2 【有機的連携による福祉のまちづくり】

 障がい者や高齢者等を含め、すべての人々が安全でかつ快適に暮らすことができるよう誰もがすみやすい福祉のまちづくりを推進するため、道、市町村、事業者や道民がそれぞれの役割を自覚し、共に力をあわせ一体となって取り組むことが必要です。
 そのため、障がい者や高齢者等の団体、事業者の団体、建築関係団体の代表、市町村代表などで構成される「北海道福祉のまちづくり推進連絡協議会」を設置し、情報提供や連絡協議を行うとともに、福祉のまちづくりの推進に協働していただける道民の方をサポーターに登録する等、事業者、道民と連携した福祉のまちづくりを進めます。
 こうした取組を通じて、広く道民の方々に福祉のまちづくりの普及啓発などを行い、それぞれの地域の実情や特性を踏まえながら、障がい者や高齢者等をはじめとした地域住民の意見を参考にするなど道民参加による福祉のまちづくりの促進を図ります。

3 【公共的施設等の整備の方向性】

(1) 建築物の整備

○1公共建築物の整備

 道は、福祉のまちづくり条例に基づき、障がい者や高齢者等が円滑に利用できるよう建築物の整備を進めます。
 また、既存建築物についても随時改善を図ります。
 市町村の公共的施設については、段差を解消するスロープや障がい者用トイレの整備、更にはエレベーター等の設置の促進に努めることとします。
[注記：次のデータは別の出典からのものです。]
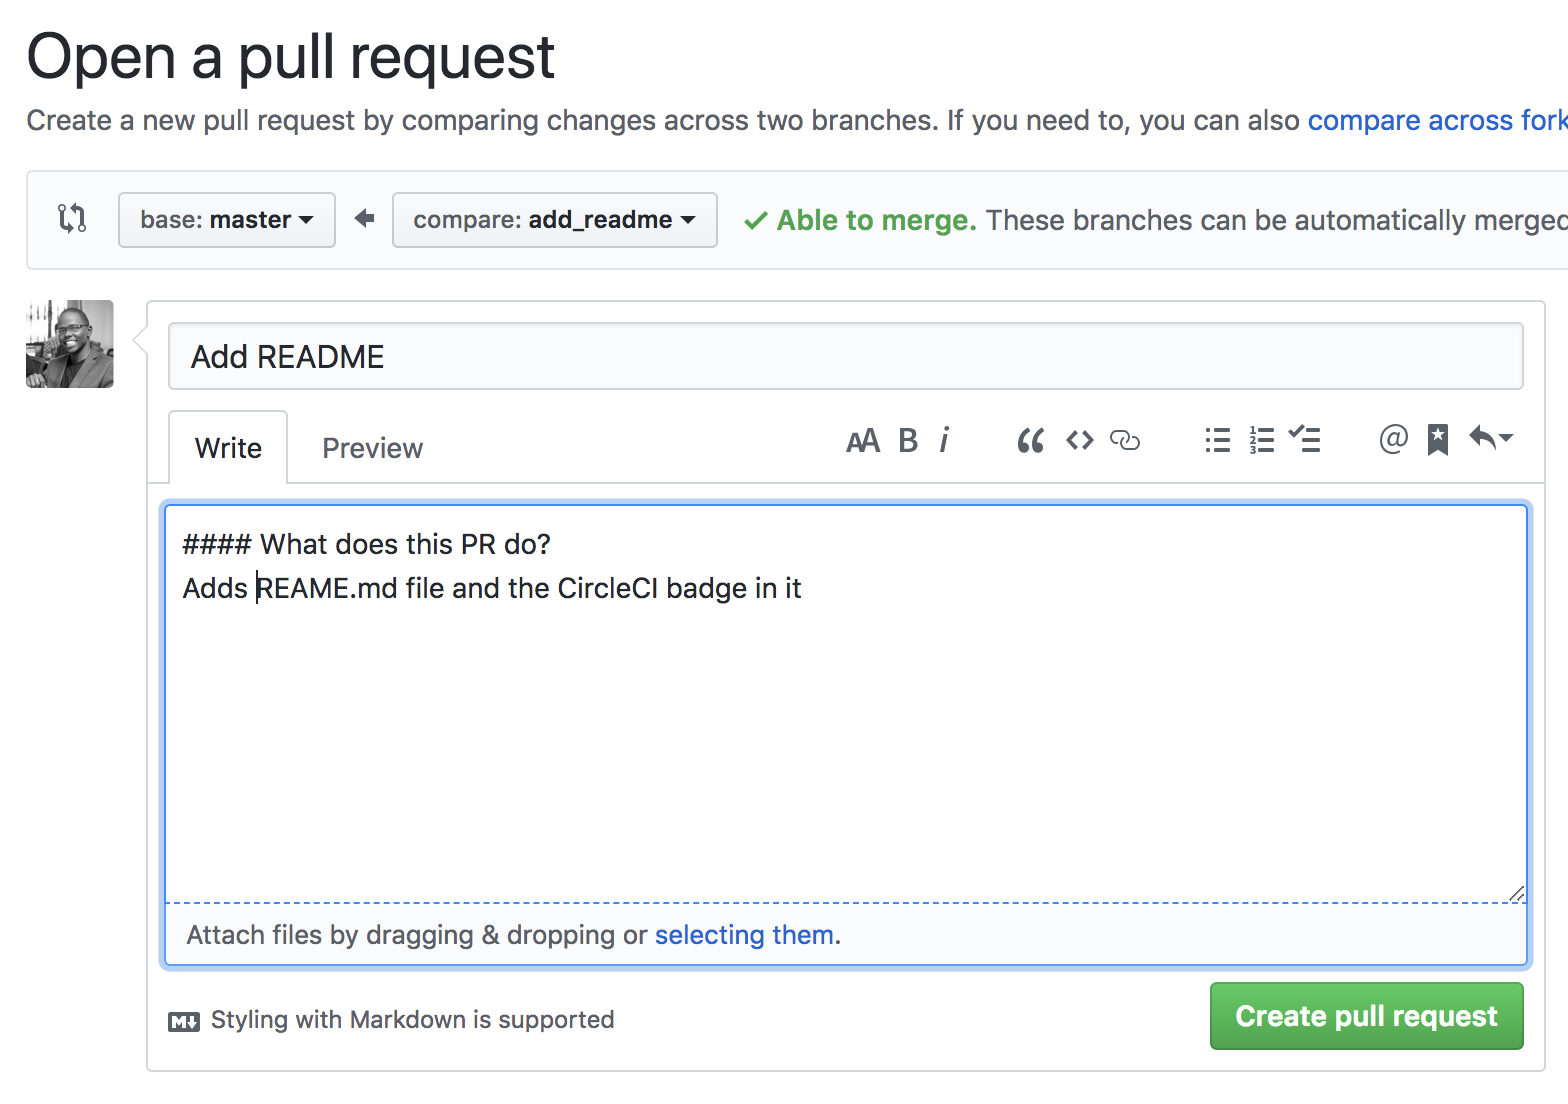
Task: Insert code formatting
Action: click(1080, 440)
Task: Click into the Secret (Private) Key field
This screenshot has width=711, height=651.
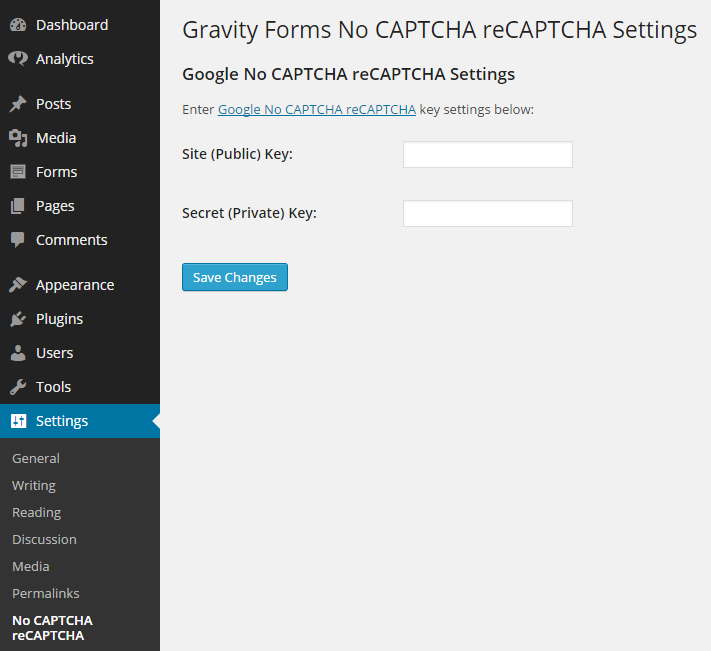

道は、この支援のため、福祉環境アドバイザーの派遣など技術的援助や既存建築物について整備基準にあわせた整備を行う市町村に対し助成などを行います。

○2民間建築物の整備促進と支援

 新築、増改築等を行う事業者などに対して、福祉のまちづくり条例の基準を遵守するよう適切な指導助言を行い、障がい者や高齢者等が円滑に利用できる建築物の整備を促進します。
 既存の建築物については、必要に応じて措置状況について報告などを求め、必要な指導助言を行います。
 障がい者や高齢者等が円滑に利用できる建築物の整備について啓発・普及を図るとともに、福祉環境アドバイザーの派遣など技術的援助を行います。

○3優良な建築物等の顕彰

 道は、整備基準を満たした優良な建築物については認定証を交付するとともに、特に、条例の趣旨に沿って障がい者や高齢者等が円滑に利用できるよう配慮された優れた取り組みを表彰し、それらの優れた取り組みを奨励して普及啓発に努めます。

(2) 公共交通機関の施設の整備

 鉄道駅舎等の公共交通機関の施設については、障がい者や高齢者等が円滑に利用できるようエレベーターの設置などの整備を促進します。

(3) 道路の整備

 障がい者や高齢者など誰もが安心して利用できるよう、歩道の整備にあたっては車いす使用者などが安全で快適に利用できる幅の広い歩道や段差の解消など、安全でゆとりのある歩行空間の確保に努めます。
 特に、障がい者や高齢者等の利用の多いところにおいては、視覚障がい者誘導用ブロックなどの安全施設の整備を進めます。
 また、障がい者や高齢者等の移動を妨げている、迷惑駐車などの対策や不法に歩道を占有している看板のはみ出しなどの是正に努めます。

(4) 公園等の整備

 都市公園、遊園地や植物園などは、障がい者や高齢者等をはじめ道民の憩いの場であり、また、スポーツ、レクリエーションといった健康増進と世代間の交流の場として重要な機能を持っています。
 こうしたことから、新設又は改良する公園等については、北海道福祉のまちづくり条例に基づいて安全かつ快適に憩うことのできる空間作りを促進します。

(5) 公共的車両等の整備

 障がい者や高齢者等が鉄道、バスなどの公共交通機関の車両を円滑に利用できるよう、案内表示システムの整備や超低床バスなどの導入を促進します。

(6) 情報提供の促進

 公衆電話、券売機、案内標示など障がい者や高齢者等が円滑に利用できる情報提供機器の設置などを促進します。

(7) 住宅の整備

 障がい者や高齢者など、できるだけ多くの人が安心して豊かに暮らせるよう、ユニバーサルデザインの視点に立った公営住宅などの整備・改善に努めます。
 民間住宅などの整備を促進していくため、障がい者や高齢者等が円滑に利用できる住まいづくりの啓発・普及を行います。

(8) 地域の一体的な整備の推進

 福祉のまちづくりを効果的に進めるためには、都市計画などの基本的計画に福祉のまちづくりの視点を盛り込むなどして、一定の地区において、一体的に整備を進める必要があります。
 そのため、市街地(再)開発などの機会を活用するとともに、駅や公共施設などの障がい者や高齢者等の利用する機会が多い施設が集っている地区などにおいて、事業者及び行政が連携して、一体的かつ計画的な整備が図られるよう努めます。

※ ウェブアクセシビリティとは、障がい者や高齢者など、心身の機能に制約のある人でもウェブで提供されている情報に問題なくアクセスし利用できることをいいます。